[Records from a collection]
# # # # # # #

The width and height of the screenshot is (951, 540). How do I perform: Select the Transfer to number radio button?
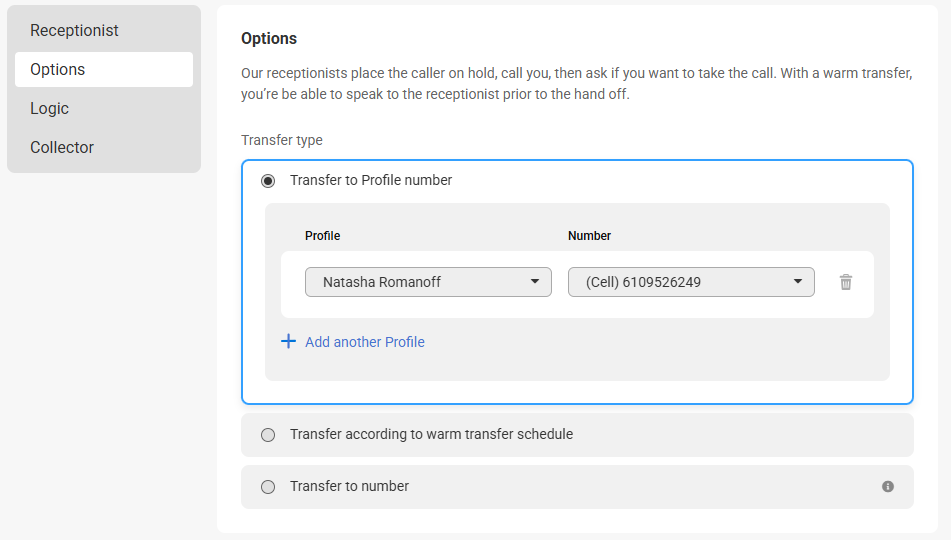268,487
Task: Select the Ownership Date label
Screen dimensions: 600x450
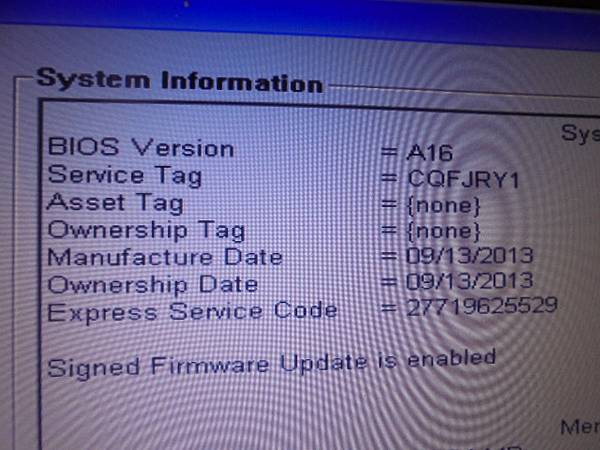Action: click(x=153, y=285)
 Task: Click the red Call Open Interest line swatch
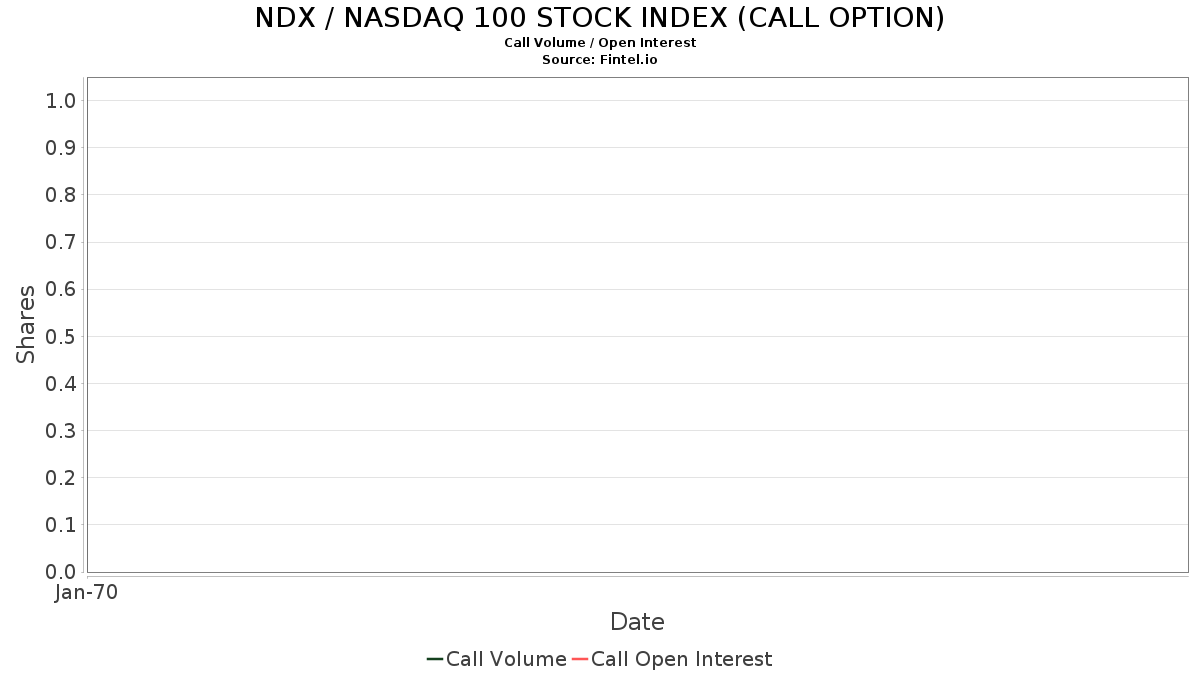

# # # # # # #

Which lines above contain the word "Task"? Copy each of them.

◆ Exercise output
Task: Select the Ownership Date label
 Task: Click the red Call Open Interest line swatch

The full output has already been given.